Will proposed changes to Permitted Development Rights boost housing delivery?
A consultation has been published which is framed as addressing both the efficacy of the planning system and delivery of the right homes in the right places in England.
Amongst a number of proposals, including those that do not relate to housing, the Government proposes that the limit of 1500 m2 of Commercial, Business and Service Use (Class E) that can change its use to residential be doubled to 3000m2. In addition, it is suggested that the requirement that the unit be vacant for a continuous period of 3 months be removed. The current permitted development right is restricted to exclude what is known as Article 2(3) land except for Conservation Areas where it currently does apply. However, the Government is seeking views on whether this right should also apply in other protected landscapes such as areas of outstanding natural beauty, National Parks etc but considers that World Heritage Sites should be excluded. There is a suggestion that the requirement for prior approval in Conservation Areas may be removed or altered.
Other specific proposals include:
- New permitted development right for change of use from hotels, boarding houses and guest houses (Class C1) to dwellinghouse subject to some local safeguards such as a limit on the size of the floorspace.
- Existing permitted development right for change of use from betting offices, pay day loan shops etc (Class M) to dwellinghouse and arcades, casinos etc (Class N) to dwellinghouse to double floorspace limit to 300m2.
- Laundrettes to be removed from Class M so the permitted development right would no longer apply.
- Classes M and N to be amended so that the date that a building becomes eligible for the permitted development right is changed from the use being in existence on 20 March 2013 for Class M and on 19 March 2014 for Class N to a two year rolling time period.
- As with change of use from Class E to residential, it is proposed that Article 2(3) land might be included within the permitted development right save for World Heritage Sites.
- Additional uses to be included in Class G to increase potential use of upper floors as residential including increasing the maximum number of flats from 2 to 4.

◆ **Required task A**: In the article on proposed Permitted Development Rights changes, what size would the limit on Class E floorspace that can become residential be raised to?
◆ **Required task B**: What reason does the article on proposed Permitted Development Rights changes give for adding more uses to Class G? Answer in one to three sentences.
◆ **Required task C**: Pick up the article on proposed Permitted Development Rights changes after its final listed proposal and continue writing it.

◆ **Data block**:

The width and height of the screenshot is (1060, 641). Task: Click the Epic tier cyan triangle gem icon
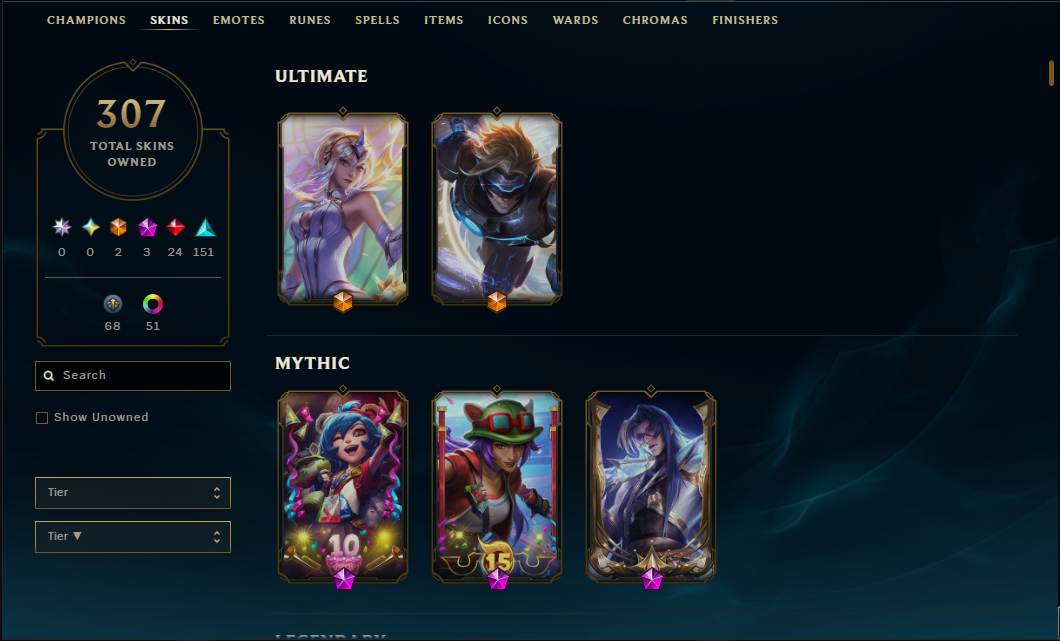click(205, 227)
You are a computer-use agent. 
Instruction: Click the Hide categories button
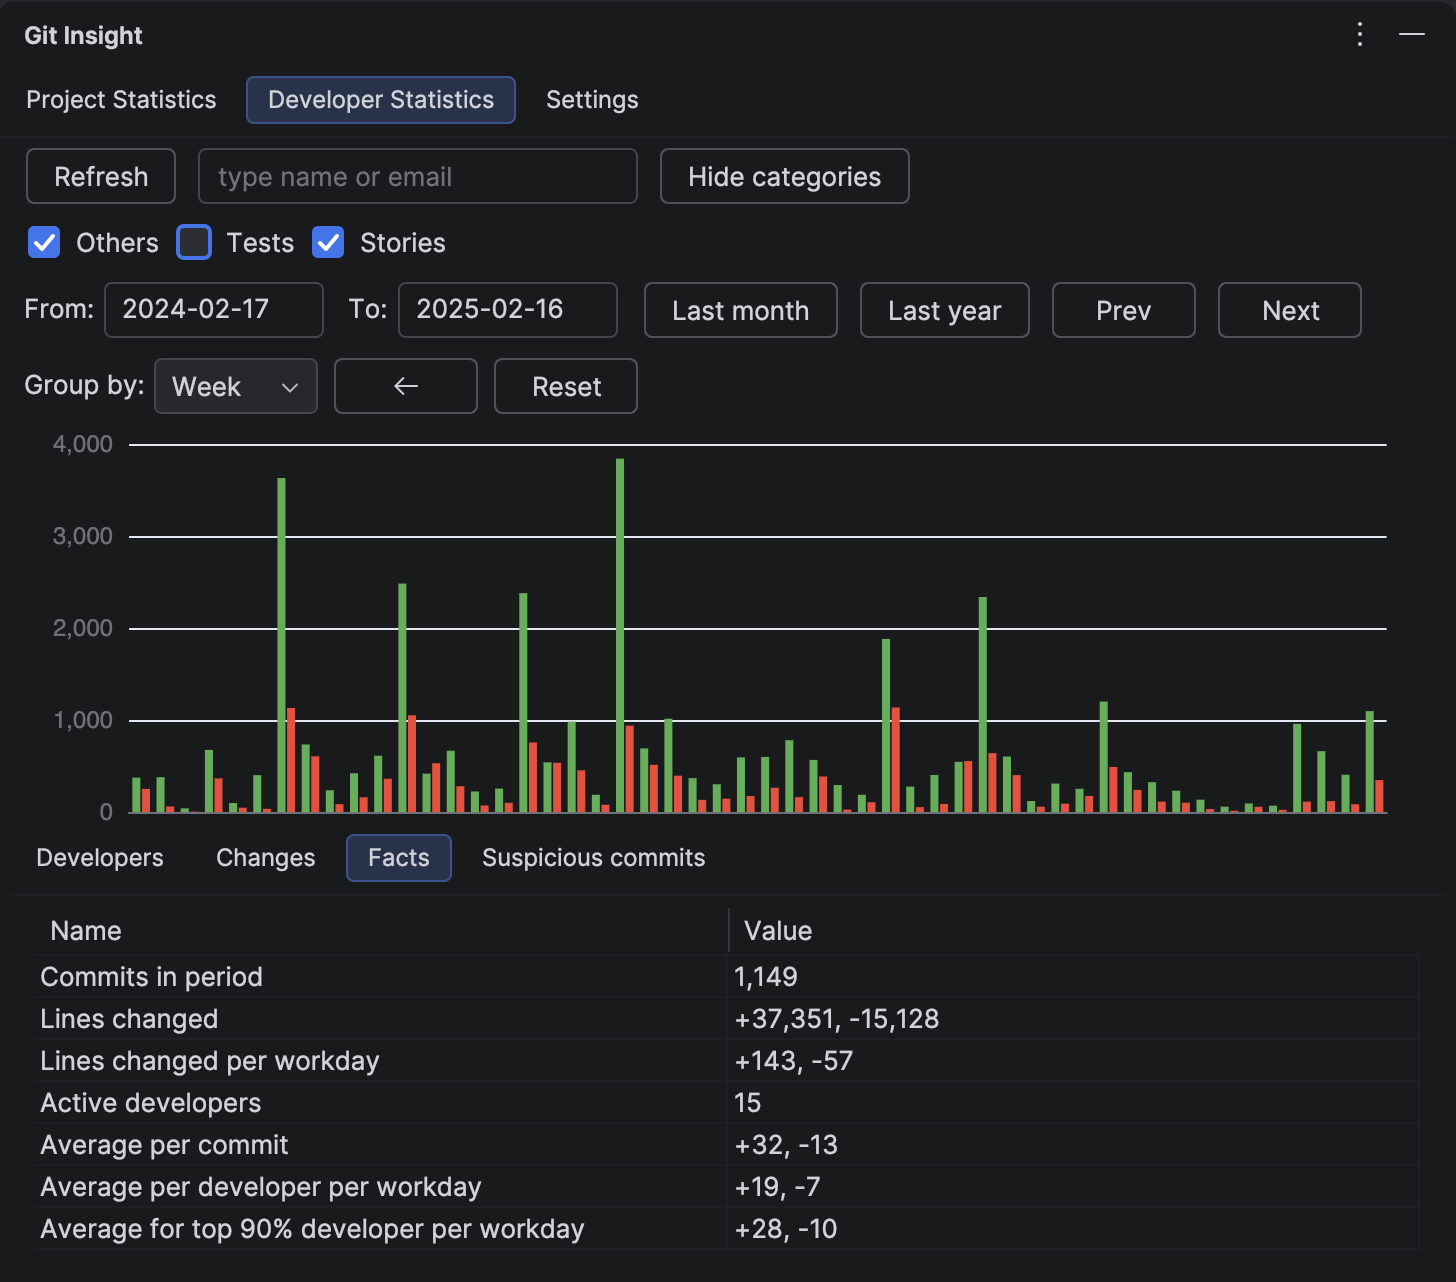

◆ **Written response A**: It would be doubled to 3000 m2.

◆ **Written response B**: More uses would be added to Class G to increase the potential use of upper floors as residential. As part of this, the maximum number of flats would rise from 2 to 4.

◆ **Written response C**:
- Simplification of Class Q (agricultural buildings to dwellings) to maximum floorspace of either 100m2 or 150m2 for each dwelling, increasing numbers from 5 to 10 and a maximum overall limit of 1000m2 including any dwellings previously developed under Class Q.
- Article 2(3) land except World Heritage Sites to be included in Class Q.
- Other rural buildings to be included within Class Q together with buildings that are no longer on agricultural units.
It is difficult to say whether these changes will result in any material increase in the amount of housing overall. No doubt responses to the consultation will produce examples where this may have assisted in bringing forward some development that might not have otherwise been carried out. What it doesn’t do is make the planning system simpler. Permitted development rights have become increasingly complex and these proposals do very little to change that. Practitioners will be reaching for their copies of the GPDO just as much if not more than they currently do in order to establish what does and does not require planning permission, prior approval or nothing at all.
TLT has extensive experience in advising on planning matters. If you would like to discuss any planning issues, please get in touch with the team.
This publication is intended for general guidance and represents our understanding of the relevant law and practice as at July 2023. Specific advice should be sought for specific cases. For more information see our terms & conditions.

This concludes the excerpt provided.